Background to the Research
There have been more than 200 wars since the start of the 20th century, leading to 35 million battle deaths and countless more civilian casualties. Large-scale political violence still kills hundreds every day across the world. International conflicts and civil wars also lead to forced migration, disastrous economic consequences, weakened political systems, and poverty.
The recurrence of wars despite their tremendous economic, social, and institutional costs, may suggest that we are doomed to repeat the errors of the past. Does history indeed repeat itself? Are there particular temporal patterns in the build up to the onset of wars? Would better understanding of these patterns help us to avoid such conflicts?
Recent advances overcoming methodological and data barriers present an opportunity to identify these recurrences empirically and to examine whether these patterns can be classified to improve forecasts and inform theories of conflict.Just as DNA sequencing has been critical to medical diagnoses, PaCE aims to diagnose international politics by uncovering the relevant patterns around conflict. The project aims to uncover, cluster, and classify such patterns in meaningful ways to help us improve future forecasts.
Overview of current research areas
Accounting for different speeds in comparative case studies: Dynamic Synthetic Controls
(Jian Cao & Thomas Chadefaux)
Synthetic controls are widely used to estimate the causal effect of a treatment. However, they do not account for the different speeds at which units respond to changes. Reactions may be inelastic or `sticky’ and thus slower due to varying regulatory, institutional, or political environments. We show that these discrepancies in reaction speeds can lead to biased estimates of causal effects. To address this issue, we introduce a dynamic synthetic control approach that accommodates varying speeds in time series, resulting in improved synthetic control estimates.
We find that our approach reduces errors in the estimates of true treatment effects by up to 70% compared to traditional synthetic controls, improving our ability to make robust inferences.
Leveraging Temporal Patterns in Forecasting
(Thomas Schincariol, Hannah Frank & Thomas Chadefaux)
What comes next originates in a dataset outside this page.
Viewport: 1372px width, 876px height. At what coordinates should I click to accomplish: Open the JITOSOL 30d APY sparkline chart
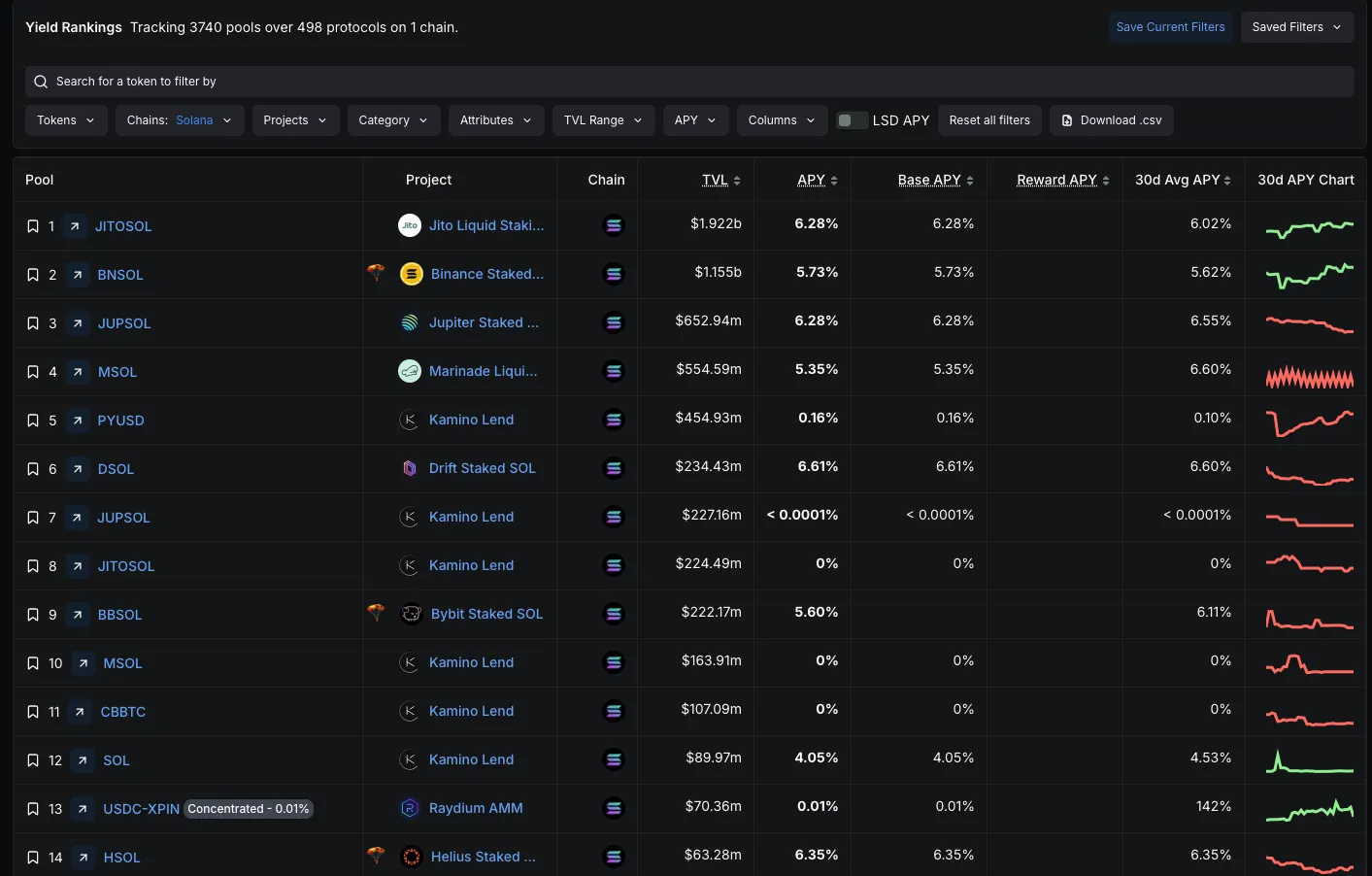[x=1309, y=228]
Recurring temporal patterns naturally emerge from underlying processes and interactions in a variety of disciplines, ranging from epidemiology and ecology to social sciences and physics. These patterns and motifs hold considerable promise for enhancing the precision of time-series forecasting. This study introduces an innovative method that not only identifies these repeating patterns but also incorporates them as dynamic covariates in traditional time-series forecasting models.
By leveraging time series clustering techniques our approach actively seeks out recurring patterns in time series data, transforming them into dynamic covariates that augment prediction capabilities.
Temporal Patterns in Migration Flows
(Thomas Schincariol & Thomas Chadefaux)
What explains the variation in migration flows over time and space?
Existing work has contributed to a rich understanding of the factors that affect why and when people leave, at the micro, the meso-, and the macro-level. What is less understood are the dynamics of migration flows over time.
Existing work typically focuses on static variables at the country-year level, and the temporal dynamics are
rarely investigated. Are there recurring temporal patterns in migration flows? And can we use these patterns to improve our forecasts of the number of migrants? Here, we develop new methods to uncover motifs in the number of migrants over time, and use these motifs for forecasting.
By clustering the time series into common shapes that allow for different time scales, we show that the inclusion of temporal clusters does improve our ability to forecast migrant flows. We apply the new method to the case of South Sudan.
Temporal Patterns in Conflict Fatalities
(Thomas Schincariol, Paola Vesco, Thomas Chadefaux & Bear Braumoeller)
Armed conflicts are complex processes characterised by non-linearities, feedback loops, and recurrent patterns of occurrence and diffusion. Recent progress in statistical and computational methods coupled with an increasing availability of highly granular data have increased our ability to forecast armed conflict occurrence. However, conflict dynamics and related variations in conflict related fatalities remain poorly understood.
Improving our understanding of the spatiotemporal patterns and recurrent motifs that characterise conflicts is paramount to better understand and forecast conflict dynamics. This study attempts to identify recurrent motifs and patterns underlying casualties in interstate wars. We apply matrix profiles on monthly data on battle death estimates to uncover, cluster, and classify patterns and motifs in interstate wars. Next, we empirically assess the contribution of the derived clusters in forecasting the future course of casualties, and discuss their implications for theoretical developments. The identification of underlying patterns characterising war fatalities enable us to increase forecasting performance and improve our understanding of conflict processes.